The House of Representatives did not achieve the margin necessary to pass a controversial Right to Try (RTT) bill in a vote on February 13. Some supporters have suggested that they may try to reintroduce the bill using a different procedure that would make it easier to pass.
The proposed legislation was intended to make it easier for people with life-threatening diseases to use certain experimental therapies before they complete the clinical trials process and receive Food and Drug Administration (FDA) approval.
President Donald Trump and Vice President Mike Pence are strong supporters of the bill, but FDA commissioner Scott Gottlieb and most drug companies do not favor the legislation in its current form. Patient advocates have spoken out on both sides. Cancer Health recently published two perspectives from advocates about the potential benefits and drawbacks of RTT legislation.
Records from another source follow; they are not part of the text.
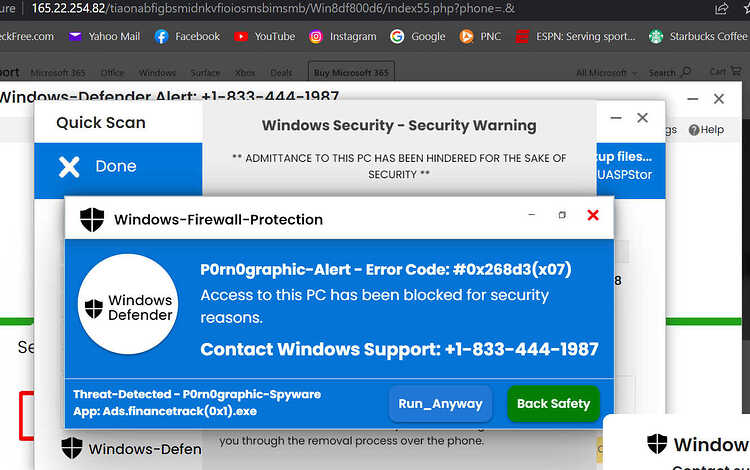This screenshot has height=470, width=750.
Task: Open the ESPN bookmark
Action: (576, 36)
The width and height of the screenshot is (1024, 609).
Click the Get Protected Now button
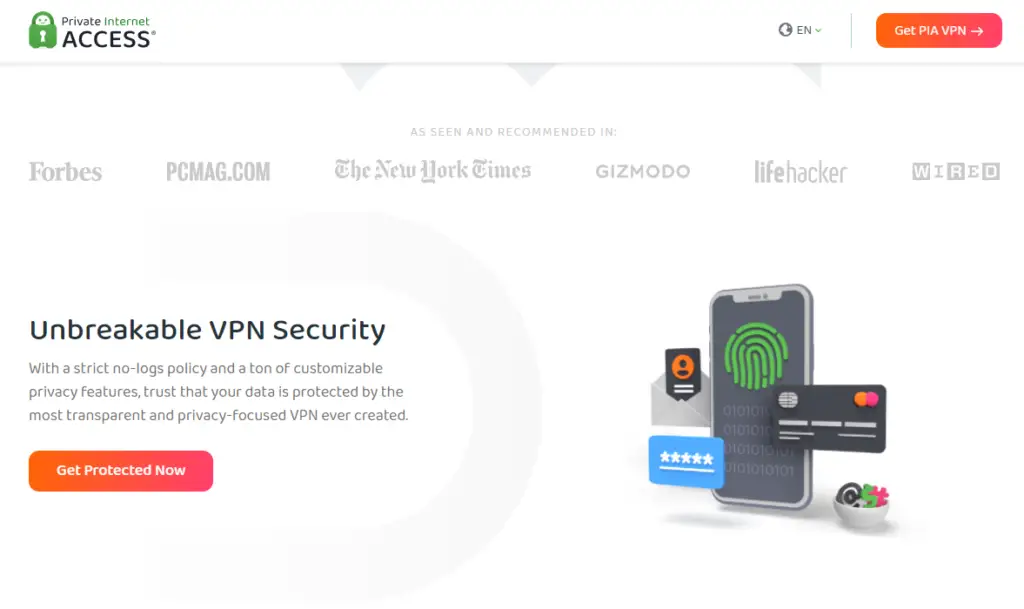121,471
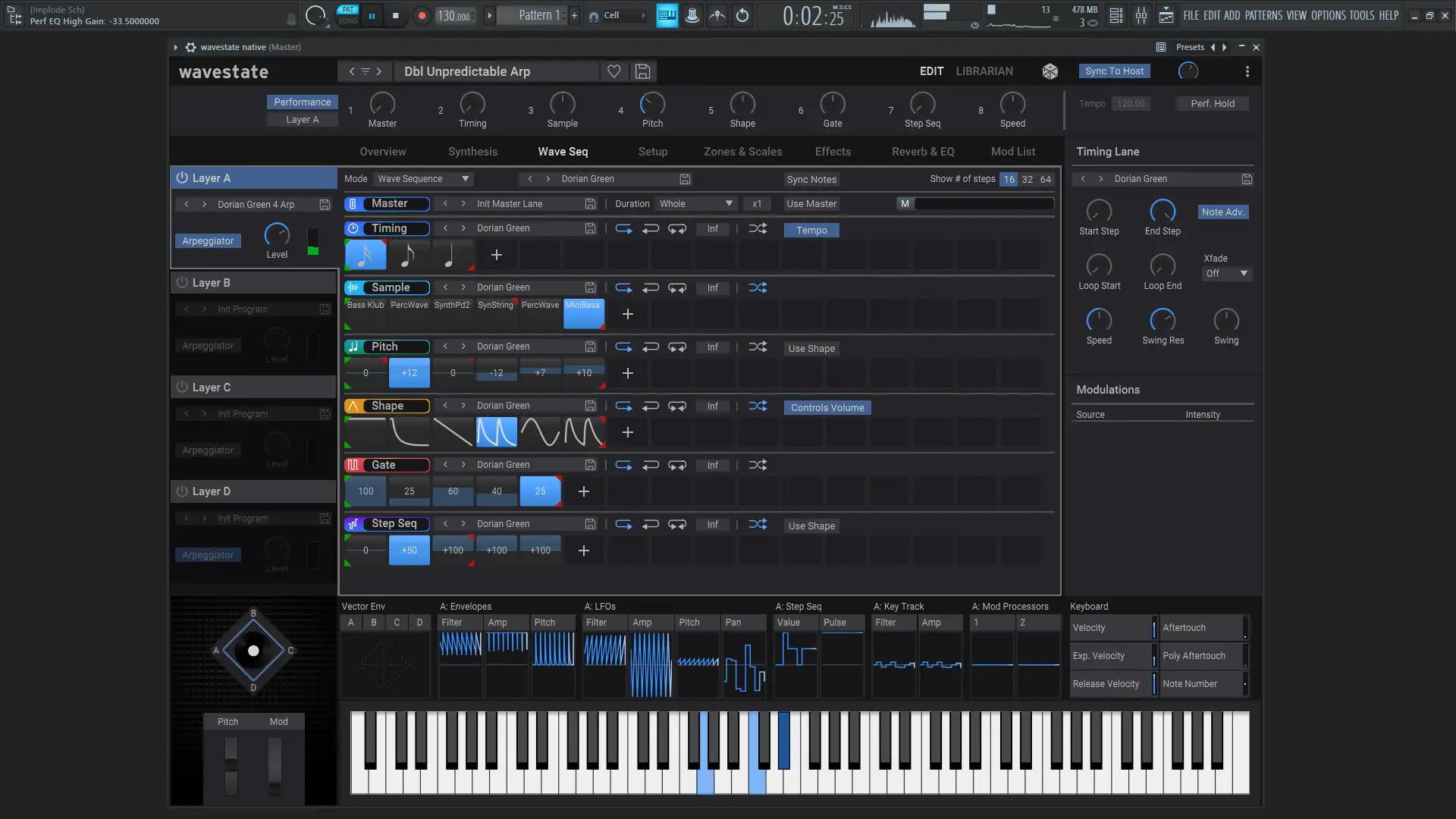
Task: Toggle the Layer B power button
Action: [x=182, y=282]
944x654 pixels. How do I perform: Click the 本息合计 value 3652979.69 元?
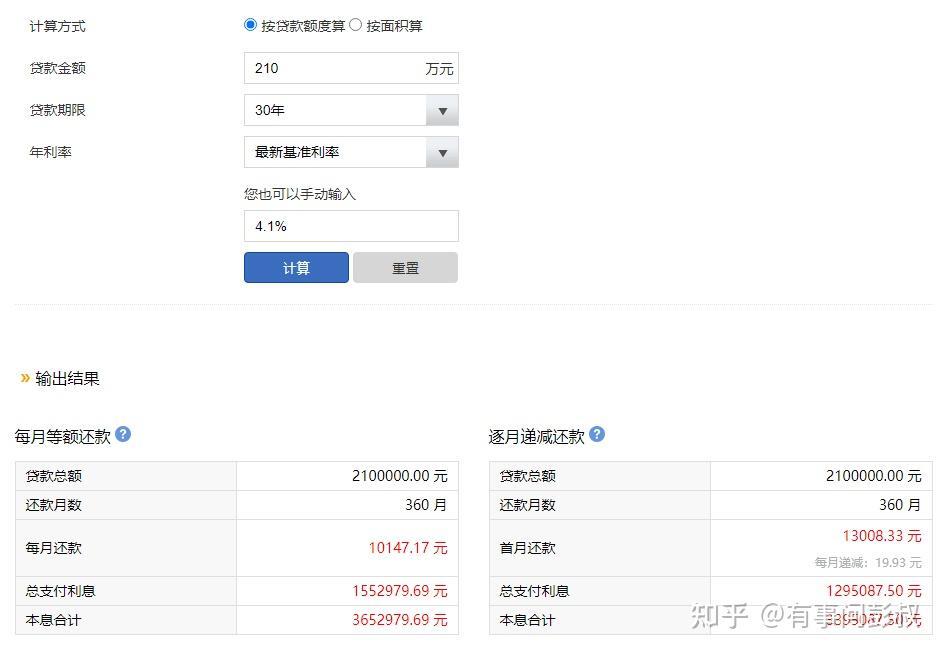[399, 620]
Under existing rules, individuals with serious conditions may seek expanded access to an investigational drug—also known as compassionate use—if there is no comparable or satisfactory therapy available, the probable risk from the experimental therapy is not greater than the probable risk from the disease itself, and they are unable to participate in a clinical trial. In addition, a drug company or physician may provide wider access to an experimental therapy for multiple patients under a Treatment Investigational New Drug (IND) protocol while it is undergoing trials or awaiting approval.
The FDA currently approves more than 99 percent of expanded access requests, usually within a matter of days, but only around 1,000 people a year seek expanded access. Nearly 40 states already have RTT laws, largely crafted by the libertarian Goldwater Institute, but few patients have taken advantage of them.
The House RTT proposal would have allowed patients to try therapies that have undergone Phase I trials—indicating that they have no major safety concerns—without the FDA’s sign-off, but it did not force drug companies to supply experimental drugs or require insurance companies to pay for them.
Critics claim that the current process involves too much red tape and is too slow and not available to everyone who needs it. Opponents argue that the current process enables most people in need to receive experimental therapies and that the FDA’s involvement guards against premature use of harmful or useless therapies.
The Senate unanimously passed the Right to Try Act of 2017 last August. Although House members this week voted 259-140 in favor of an amended version of the legislation—largely along party lines—it failed to achieve the required two-thirds margin. Democrats criticized the Republican leadership for bringing the bill directly to a floor vote, bypassing the normal committee process. Some supporters have indicated that they may try to reintroduce the bill under different rules that require only a simple majority to pass or perhaps attach RTT provisions to other legislation.